Two years ago, in the original Wither William article, I wrote about my 2nd great uncle William Graham, the son of Jesse F. Graham and Sarah F. Scott. The only verifiable record of William was the 1880 census of Bear Creek Township, Searcy County, Arkansas. Information provided by his mother Sarah on the 1900 census of Red River Township, Searcy County, indicated that William was dead by 1900.

What prompted that first article was that then, in 2020, a distant relative found a Find A Grave memorial for another William Graham that died in Texas in 1947 and linked it to Jesse and Sarah’s memorials without doing due diligence to provide evidence. After starting my own research into this Texas William, I determined that he was not our William. Eventually, I came to be the manager of Texas William’s Find a Grave memorial and I removed the unproven information from it.

“What kind of damage had been done to others’ research?” I wrote two years ago. Well, I can now answer that question.

First, Find a Grave is owned by Ancestry. So, when Ancestry updated its Find a Grave index, the algorithm that makes record suggestions with the cute little shakey leaves started suggesting that Texas William’s memorial belonged to our William. As we all know from experience, a lot of folks accept those suggestions as if they are facts without taking the time to inspect the actual records. Even though I’d eliminated the incorrect data from Texas William’s memorial, Ancestry still suggests it to other researchers as a possible record for our William. Many of those researchers will simply accept the suggestion as fact without doing due diligence.

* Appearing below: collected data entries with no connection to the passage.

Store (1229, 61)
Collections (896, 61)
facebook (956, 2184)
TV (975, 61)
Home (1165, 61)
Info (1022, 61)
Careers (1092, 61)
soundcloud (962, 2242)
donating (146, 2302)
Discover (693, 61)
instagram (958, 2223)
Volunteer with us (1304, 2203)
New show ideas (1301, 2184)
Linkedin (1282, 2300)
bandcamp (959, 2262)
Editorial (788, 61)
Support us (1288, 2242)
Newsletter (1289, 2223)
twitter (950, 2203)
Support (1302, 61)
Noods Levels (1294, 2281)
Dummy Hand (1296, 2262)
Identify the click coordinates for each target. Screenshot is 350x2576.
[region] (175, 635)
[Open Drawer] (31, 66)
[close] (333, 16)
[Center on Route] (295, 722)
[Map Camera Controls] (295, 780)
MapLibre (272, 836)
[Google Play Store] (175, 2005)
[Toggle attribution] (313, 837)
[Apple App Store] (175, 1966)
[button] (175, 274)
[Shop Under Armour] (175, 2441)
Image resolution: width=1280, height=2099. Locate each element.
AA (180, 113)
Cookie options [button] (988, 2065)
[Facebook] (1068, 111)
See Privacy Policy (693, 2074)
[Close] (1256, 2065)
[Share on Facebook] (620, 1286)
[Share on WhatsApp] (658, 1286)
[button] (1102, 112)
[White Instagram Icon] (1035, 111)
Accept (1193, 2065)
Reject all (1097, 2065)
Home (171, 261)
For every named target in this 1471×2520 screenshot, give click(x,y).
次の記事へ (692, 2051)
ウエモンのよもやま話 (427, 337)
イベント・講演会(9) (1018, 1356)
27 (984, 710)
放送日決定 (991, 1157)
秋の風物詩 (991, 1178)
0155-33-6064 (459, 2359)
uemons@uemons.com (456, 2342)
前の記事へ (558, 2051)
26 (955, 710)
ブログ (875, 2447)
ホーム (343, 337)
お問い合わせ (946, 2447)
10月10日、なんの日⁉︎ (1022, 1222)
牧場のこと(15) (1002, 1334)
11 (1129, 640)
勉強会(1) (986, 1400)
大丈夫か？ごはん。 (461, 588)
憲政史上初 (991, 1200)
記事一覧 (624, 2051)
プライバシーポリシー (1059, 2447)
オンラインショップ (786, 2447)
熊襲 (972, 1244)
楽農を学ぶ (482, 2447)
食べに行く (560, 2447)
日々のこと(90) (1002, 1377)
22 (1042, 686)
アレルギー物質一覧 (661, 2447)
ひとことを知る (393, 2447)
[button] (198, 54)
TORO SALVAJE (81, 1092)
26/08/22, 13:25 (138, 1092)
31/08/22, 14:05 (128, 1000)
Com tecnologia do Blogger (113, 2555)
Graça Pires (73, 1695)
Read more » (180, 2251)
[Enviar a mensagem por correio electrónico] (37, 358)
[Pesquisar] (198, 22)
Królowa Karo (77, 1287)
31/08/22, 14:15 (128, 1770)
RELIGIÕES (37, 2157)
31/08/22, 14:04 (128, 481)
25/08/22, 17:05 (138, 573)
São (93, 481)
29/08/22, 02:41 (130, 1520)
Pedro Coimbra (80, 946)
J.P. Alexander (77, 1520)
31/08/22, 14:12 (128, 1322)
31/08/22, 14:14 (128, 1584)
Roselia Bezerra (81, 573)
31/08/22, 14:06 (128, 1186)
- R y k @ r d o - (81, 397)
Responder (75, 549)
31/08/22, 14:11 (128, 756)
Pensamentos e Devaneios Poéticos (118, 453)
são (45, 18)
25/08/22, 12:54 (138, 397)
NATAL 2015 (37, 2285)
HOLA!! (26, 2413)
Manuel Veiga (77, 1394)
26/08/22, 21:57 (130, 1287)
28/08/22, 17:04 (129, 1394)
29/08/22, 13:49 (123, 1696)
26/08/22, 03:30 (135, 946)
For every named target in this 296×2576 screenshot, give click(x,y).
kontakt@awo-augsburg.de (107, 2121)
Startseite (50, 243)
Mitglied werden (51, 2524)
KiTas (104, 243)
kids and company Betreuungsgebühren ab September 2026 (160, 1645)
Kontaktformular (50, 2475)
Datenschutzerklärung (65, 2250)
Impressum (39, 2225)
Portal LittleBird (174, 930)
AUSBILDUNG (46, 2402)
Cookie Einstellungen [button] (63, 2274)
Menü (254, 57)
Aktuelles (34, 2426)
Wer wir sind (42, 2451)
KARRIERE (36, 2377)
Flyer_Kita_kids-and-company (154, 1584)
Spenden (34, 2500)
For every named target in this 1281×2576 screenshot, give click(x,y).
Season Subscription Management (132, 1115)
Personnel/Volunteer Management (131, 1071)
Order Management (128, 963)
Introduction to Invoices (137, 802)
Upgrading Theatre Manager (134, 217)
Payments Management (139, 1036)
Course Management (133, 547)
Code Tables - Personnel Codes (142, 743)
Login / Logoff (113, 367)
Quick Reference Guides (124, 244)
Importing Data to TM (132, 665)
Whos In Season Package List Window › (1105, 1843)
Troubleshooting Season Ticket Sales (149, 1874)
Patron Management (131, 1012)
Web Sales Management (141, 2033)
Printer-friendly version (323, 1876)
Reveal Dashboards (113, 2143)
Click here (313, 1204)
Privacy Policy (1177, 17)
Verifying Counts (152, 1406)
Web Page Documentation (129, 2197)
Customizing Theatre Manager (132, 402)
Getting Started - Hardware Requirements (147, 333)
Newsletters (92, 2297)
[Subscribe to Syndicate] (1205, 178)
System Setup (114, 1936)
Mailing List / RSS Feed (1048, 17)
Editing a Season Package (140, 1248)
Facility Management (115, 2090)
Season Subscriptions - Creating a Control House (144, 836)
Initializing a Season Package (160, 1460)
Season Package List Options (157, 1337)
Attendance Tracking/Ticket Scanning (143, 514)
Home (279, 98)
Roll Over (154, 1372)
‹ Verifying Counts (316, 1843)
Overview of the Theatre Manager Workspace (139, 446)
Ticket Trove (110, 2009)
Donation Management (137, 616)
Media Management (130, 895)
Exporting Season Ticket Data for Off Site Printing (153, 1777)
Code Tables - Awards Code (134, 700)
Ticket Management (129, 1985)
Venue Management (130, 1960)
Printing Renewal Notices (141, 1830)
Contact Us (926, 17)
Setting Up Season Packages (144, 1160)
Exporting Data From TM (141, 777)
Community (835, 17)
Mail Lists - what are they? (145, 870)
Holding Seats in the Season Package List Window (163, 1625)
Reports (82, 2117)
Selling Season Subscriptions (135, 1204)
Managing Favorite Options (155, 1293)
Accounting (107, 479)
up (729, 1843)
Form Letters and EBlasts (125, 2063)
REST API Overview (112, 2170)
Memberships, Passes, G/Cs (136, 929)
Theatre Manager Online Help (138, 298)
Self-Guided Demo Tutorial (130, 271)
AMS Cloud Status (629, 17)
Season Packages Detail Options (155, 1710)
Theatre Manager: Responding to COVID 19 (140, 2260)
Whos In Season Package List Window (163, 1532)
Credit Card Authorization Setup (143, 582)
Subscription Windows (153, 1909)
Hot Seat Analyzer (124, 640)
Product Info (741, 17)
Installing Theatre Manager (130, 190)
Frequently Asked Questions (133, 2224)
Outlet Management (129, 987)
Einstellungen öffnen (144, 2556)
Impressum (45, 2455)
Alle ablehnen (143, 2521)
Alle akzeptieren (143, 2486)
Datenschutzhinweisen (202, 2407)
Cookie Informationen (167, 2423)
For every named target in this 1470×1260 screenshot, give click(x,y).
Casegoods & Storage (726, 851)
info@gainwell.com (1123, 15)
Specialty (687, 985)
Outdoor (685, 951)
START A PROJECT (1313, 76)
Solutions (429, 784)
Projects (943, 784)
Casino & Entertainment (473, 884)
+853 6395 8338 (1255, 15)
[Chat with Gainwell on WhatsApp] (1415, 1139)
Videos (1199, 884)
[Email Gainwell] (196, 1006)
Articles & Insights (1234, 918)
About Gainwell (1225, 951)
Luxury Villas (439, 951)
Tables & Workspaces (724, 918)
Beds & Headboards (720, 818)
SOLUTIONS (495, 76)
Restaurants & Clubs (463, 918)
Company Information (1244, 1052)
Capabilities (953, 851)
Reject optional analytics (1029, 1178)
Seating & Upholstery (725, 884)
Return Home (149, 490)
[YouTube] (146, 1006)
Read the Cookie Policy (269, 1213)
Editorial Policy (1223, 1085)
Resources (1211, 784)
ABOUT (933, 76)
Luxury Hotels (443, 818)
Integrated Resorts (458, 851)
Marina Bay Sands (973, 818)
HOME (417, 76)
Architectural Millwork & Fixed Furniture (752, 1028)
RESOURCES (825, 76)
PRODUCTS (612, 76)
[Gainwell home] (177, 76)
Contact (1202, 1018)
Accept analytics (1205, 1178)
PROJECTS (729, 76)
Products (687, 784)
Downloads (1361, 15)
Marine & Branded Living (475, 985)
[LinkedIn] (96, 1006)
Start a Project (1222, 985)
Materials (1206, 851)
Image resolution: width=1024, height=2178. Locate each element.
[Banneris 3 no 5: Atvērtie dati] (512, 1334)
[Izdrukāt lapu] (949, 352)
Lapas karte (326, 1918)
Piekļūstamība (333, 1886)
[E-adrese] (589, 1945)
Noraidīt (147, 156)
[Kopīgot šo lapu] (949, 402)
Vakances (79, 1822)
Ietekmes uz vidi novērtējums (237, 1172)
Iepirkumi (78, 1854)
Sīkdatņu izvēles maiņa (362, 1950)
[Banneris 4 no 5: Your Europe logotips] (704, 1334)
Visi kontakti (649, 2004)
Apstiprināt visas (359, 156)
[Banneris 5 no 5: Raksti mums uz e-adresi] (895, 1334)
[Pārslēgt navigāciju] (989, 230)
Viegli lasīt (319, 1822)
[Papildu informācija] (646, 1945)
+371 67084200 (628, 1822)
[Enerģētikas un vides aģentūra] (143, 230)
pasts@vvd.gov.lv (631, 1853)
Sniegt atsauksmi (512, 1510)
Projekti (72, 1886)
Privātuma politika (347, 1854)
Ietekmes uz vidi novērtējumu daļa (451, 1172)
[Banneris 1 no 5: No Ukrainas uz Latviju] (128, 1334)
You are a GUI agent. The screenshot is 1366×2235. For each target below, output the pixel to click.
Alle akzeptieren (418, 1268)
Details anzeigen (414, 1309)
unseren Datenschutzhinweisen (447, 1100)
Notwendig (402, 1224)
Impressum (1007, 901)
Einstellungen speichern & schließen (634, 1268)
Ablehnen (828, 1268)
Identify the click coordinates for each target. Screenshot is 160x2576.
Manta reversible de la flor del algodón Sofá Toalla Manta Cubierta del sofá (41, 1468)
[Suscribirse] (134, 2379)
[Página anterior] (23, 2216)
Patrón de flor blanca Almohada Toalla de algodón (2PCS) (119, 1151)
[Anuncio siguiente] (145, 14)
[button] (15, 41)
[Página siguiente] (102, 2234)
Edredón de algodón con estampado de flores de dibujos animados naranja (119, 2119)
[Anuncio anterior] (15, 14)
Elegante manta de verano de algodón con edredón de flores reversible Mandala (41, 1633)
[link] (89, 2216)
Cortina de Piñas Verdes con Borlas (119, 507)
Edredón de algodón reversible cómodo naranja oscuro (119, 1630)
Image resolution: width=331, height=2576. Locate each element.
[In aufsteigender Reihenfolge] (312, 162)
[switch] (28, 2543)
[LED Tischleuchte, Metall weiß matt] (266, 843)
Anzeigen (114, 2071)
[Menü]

Second, Find a Grave memorials have a link to another service called We Remember by Ancestry, which invites visitors to leave memories of their deceased relatives. The same relative that linked Texas William’s memorial to our William used We Remember to leave a note that said words to the effect of “William disappeared and his family never knew what happened to him,” which is flatly contradicted by the 1900 census wherein William’s mother Sarah indicated he was dead. So, I took steps to have that removed.

Third, just this year I have declined multiple attempts by another researcher to re-link Texas William’s Find a Grave memorial to Jesse and Sarah. Two years have passed since the original error and the effects of this poor research haven’t gone away.

Fourth, I have spent a significant amount of time researching this Texas William and I haven’t found enough evidence to prove or disprove who his parents were. Texas William was living in Van Zandt County, Texas at the time of his death in 1947, and there were at least two other Graham families in that county with sons named William born circa 1864. I can’t yet prove his parents one way or the other, but I am confident that Texas William isn’t our William.

Just today I declined another attempt to link Texas William into our family. I felt like venting a little.